Department of Neuroendocrinology and Bone Diseases, Endocrinology Research Centre, Moscow, Russian Federation.
Department and Laboratory of Inherited Endocrine Disorders, Endocrinology Research Centre, Moscow, Russian Federation.
Horm Res Paediatr. 2020;93(4):272-278. doi: 10.1159/000510625. Epub 2020 Sep 30.

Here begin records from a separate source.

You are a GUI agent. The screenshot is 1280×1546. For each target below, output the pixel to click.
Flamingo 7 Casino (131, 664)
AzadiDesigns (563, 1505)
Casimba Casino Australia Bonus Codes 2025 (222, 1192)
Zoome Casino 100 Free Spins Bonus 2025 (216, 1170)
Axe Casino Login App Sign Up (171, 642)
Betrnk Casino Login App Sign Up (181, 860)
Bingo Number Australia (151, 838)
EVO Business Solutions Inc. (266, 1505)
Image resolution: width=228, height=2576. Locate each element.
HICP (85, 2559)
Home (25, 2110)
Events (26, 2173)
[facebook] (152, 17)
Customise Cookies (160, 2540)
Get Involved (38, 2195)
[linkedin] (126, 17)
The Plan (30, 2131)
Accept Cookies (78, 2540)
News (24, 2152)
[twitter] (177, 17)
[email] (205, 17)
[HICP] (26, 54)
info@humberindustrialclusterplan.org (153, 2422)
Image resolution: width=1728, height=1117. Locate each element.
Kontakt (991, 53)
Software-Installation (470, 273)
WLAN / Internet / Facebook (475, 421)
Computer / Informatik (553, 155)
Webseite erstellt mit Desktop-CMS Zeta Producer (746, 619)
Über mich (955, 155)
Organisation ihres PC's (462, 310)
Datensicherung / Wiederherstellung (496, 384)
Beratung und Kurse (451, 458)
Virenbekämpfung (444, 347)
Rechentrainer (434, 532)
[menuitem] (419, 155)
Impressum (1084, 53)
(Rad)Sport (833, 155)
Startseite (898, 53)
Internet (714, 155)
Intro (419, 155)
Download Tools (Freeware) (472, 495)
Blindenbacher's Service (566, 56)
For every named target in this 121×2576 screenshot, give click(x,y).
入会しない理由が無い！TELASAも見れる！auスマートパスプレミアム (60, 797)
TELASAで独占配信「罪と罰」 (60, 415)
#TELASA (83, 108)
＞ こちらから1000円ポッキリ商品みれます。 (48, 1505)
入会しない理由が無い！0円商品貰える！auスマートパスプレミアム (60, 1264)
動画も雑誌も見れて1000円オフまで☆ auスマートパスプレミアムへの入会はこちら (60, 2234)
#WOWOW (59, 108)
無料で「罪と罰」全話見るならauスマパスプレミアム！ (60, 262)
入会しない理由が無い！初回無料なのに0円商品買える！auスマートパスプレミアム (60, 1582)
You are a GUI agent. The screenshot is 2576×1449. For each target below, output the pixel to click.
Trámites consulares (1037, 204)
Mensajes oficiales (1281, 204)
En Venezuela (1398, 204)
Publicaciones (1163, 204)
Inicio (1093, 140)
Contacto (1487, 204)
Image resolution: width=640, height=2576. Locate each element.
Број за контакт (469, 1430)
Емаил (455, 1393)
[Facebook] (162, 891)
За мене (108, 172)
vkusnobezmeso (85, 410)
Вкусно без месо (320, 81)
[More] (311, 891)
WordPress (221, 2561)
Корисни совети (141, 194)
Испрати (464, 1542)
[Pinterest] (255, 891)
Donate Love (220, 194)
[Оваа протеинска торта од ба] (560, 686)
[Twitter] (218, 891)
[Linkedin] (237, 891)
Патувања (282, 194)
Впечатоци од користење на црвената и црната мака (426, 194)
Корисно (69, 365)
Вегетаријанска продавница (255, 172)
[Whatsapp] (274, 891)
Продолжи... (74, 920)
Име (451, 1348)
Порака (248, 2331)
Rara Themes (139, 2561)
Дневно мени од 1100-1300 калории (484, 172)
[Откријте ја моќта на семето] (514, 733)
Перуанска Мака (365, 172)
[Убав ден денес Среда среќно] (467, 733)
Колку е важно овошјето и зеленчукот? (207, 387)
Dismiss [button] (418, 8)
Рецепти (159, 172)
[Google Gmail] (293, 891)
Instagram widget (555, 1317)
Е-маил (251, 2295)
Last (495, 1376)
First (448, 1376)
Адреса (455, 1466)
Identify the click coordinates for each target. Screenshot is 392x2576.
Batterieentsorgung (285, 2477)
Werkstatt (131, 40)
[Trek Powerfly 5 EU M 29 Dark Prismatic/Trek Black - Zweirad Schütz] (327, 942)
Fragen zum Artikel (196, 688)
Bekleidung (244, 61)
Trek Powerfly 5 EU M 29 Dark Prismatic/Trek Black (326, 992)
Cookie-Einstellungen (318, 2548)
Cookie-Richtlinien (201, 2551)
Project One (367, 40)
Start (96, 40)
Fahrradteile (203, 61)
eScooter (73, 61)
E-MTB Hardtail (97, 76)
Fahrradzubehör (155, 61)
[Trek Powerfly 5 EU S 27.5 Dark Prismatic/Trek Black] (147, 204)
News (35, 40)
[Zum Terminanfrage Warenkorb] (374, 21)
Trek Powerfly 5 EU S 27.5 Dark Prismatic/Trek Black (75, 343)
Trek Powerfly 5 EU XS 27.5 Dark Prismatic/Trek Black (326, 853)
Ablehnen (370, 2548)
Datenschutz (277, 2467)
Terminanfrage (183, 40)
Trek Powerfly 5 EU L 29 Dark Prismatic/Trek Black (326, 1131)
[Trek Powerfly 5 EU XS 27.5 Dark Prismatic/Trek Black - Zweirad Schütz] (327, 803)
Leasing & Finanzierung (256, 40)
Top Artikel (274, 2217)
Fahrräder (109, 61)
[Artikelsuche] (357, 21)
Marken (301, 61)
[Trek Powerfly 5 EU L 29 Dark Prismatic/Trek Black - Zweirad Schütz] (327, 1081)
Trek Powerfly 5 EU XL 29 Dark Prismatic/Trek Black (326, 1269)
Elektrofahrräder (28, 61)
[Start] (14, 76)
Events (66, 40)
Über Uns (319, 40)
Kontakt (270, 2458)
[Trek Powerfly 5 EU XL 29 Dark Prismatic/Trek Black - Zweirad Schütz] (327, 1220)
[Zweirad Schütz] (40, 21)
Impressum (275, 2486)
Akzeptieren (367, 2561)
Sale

Primary hyperparathyroidism (PHPT) is rare and usually symptomatic in children. There is no approved medication to lower serum calcium levels in this patient group. Denosumab is used in adult patients with osteoporosis and hyperparathyroidism. To our knowledge, only 1 case of denosumab treatment in a child with severe PHPT has been reported to date.
A 16-year-old female was referred to our clinic with symptoms including pathologic fractures, nausea, emesis, and progressive weight loss. At admission, her serum total calcium was 4.17 mmol/L (reference range 2.15-2.55), parathyroid hormone 2,151 pg/mL (15-65), and phosphate 1.07 mmol/L (1.45-1.78). Due to potentially life-threatening hypercalcemia, denosumab 60 mg subcutaneously was administered after obtaining informed consent. Serum calcium levels were reduced within 12 h of injection and the patient's condition rapidly improved, which allowed genetic testing to be done prior to surgery. A heterozygous mutation in the CDC73 gene was revealed, and a parathyroidectomy was performed on day 22 after denosumab administration. Morphological examination revealed solitary parathyroid adenoma. After surgery, hypocalcemia developed requiring high doses of alfacalcidol and calcium supplements.
Our case supports the previous observations in adults that denosumab can be safely and effectively used as a preoperative treatment in patients with PHPT and severe hypercalcemia and shows that it may be used in pediatric patients.
原发性甲状旁腺功能亢进症(PHPT)在儿童中罕见且通常有症状。在该患者群体中,没有批准的药物可以降低血清钙水平。地舒单抗用于治疗患有骨质疏松症和甲状旁腺功能亢进症的成年患者。据我们所知,迄今为止,仅报告了 1 例地舒单抗治疗严重 PHPT 儿童的病例。
一名 16 岁女性因包括病理性骨折、恶心、呕吐和进行性体重减轻在内的症状被转至我院就诊。入院时,其血清总钙为 4.17mmol/L(参考范围 2.15-2.55),甲状旁腺激素 2151pg/mL(15-65),磷酸盐 1.07mmol/L(1.45-1.78)。由于存在潜在危及生命的高钙血症,在获得知情同意后,给予地舒单抗 60mg 皮下注射。注射后 12 小时内血清钙水平降低,患者病情迅速改善,这使得可以在手术前进行基因检测。发现 CDC73 基因突变,在给予地舒单抗 22 天后进行甲状旁腺切除术。形态学检查显示为甲状旁腺腺瘤。手术后出现低钙血症,需要大剂量的骨化三醇和钙补充剂。
我们的病例支持先前在成年患者中观察到的地舒单抗可安全有效地用于 PHPT 和严重高钙血症患者的术前治疗,并表明其可用于儿科患者。